The Minister for Finance said the Government this year was targeting a surplus of 0.2% of GDP and a surplus of 0.4% for next year.

Speaking at today’s press conference, he said the Government was outlining two different scenarios for the country, but one Budget.

Mr Donohoe said the first scenario outlines what the economy will look like in the event of an orderly resolution to Brexit – an extension of current arrangements for the UK’s trade relationship with the EU.

He said that will result in an environment of continued growth.

The second scenario outlines what will happen in the event of a no-deal Brexit and Mr Donohoe said this builds on the Stability Programme Update published in April.

He said from an economic point of view we would have an economy that instead of growing 3.5-3.75% next year would grow by just 0-1%.

He also said the Government believes the early years of Brexit would result in 50,000 jobs being lost, which he described as a major challenge.

To respond to this, Mr Donohoe said the Government would allow its finances to move into a deficit position to deliver two really important goals.

The first of these is to ensure that we have the resources to meet the needs of citizens who lose their jobs as a result of Brexit, the so-called Automatic Stabilisers.

He said the type of supports that are available through our social welfare and taxation system will be maintained.

The second goal is that the Government will ensure that the parts of the country and economy that need resources will have them to get through the Brexit period.

He said the resources available will be along the lines of those suggested by the Fiscal Advisory Council.

This would put in place resources for demographic change, commitments to public servants and money to go ahead with a planned increase in capital spending next year of €700m.

The minister said the Government this year increased capital spending by 24%.
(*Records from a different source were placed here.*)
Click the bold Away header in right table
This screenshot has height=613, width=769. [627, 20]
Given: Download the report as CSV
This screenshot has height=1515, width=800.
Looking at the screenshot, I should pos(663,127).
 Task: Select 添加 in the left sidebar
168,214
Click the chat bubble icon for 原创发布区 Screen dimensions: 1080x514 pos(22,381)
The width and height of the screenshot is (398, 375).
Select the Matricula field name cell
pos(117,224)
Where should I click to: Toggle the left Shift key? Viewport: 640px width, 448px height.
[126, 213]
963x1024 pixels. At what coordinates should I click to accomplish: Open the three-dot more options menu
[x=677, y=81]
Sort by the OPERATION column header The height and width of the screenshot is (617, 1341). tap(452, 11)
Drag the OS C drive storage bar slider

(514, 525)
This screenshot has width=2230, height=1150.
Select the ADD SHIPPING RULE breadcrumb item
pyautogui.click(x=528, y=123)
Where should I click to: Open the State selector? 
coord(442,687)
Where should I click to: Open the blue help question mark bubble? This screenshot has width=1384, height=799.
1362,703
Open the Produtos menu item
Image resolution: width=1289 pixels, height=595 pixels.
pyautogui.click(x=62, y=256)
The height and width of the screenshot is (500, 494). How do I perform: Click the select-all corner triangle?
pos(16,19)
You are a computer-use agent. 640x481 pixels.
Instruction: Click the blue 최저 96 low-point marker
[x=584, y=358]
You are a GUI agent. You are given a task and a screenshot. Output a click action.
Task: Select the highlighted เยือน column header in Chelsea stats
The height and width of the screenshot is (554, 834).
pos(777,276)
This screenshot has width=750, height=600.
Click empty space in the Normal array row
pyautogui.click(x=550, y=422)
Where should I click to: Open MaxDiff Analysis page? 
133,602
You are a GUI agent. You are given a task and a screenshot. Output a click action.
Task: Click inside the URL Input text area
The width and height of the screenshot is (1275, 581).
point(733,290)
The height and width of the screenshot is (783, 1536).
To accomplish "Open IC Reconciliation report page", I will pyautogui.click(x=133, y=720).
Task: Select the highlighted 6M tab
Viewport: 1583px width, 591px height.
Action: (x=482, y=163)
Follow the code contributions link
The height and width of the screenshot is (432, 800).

“We will increase that investment by a further €700m to continue the work we have started to ensure our economy gets what it needs and ensure additional spending at a time of an economic shock,” he said.

That will leave €700m of unallocated resources and it will be up to the Cabinet to allocate that sum, and indicate how that sum could grow if it introduces further tax measures to raise revenue, he added.

“If we have an orderly Brexit we will target a surplus of 0.4% of GDP. In the event of a no-deal Brexit we will run a deficit to be determined on Budget day,” the minister stated.

“We are giving our best judgement at this point in time of the scenarios we will have to grapple with in the autumn. The budget parameters I believe are the safest parameters for dealing with those scenarios,” he added.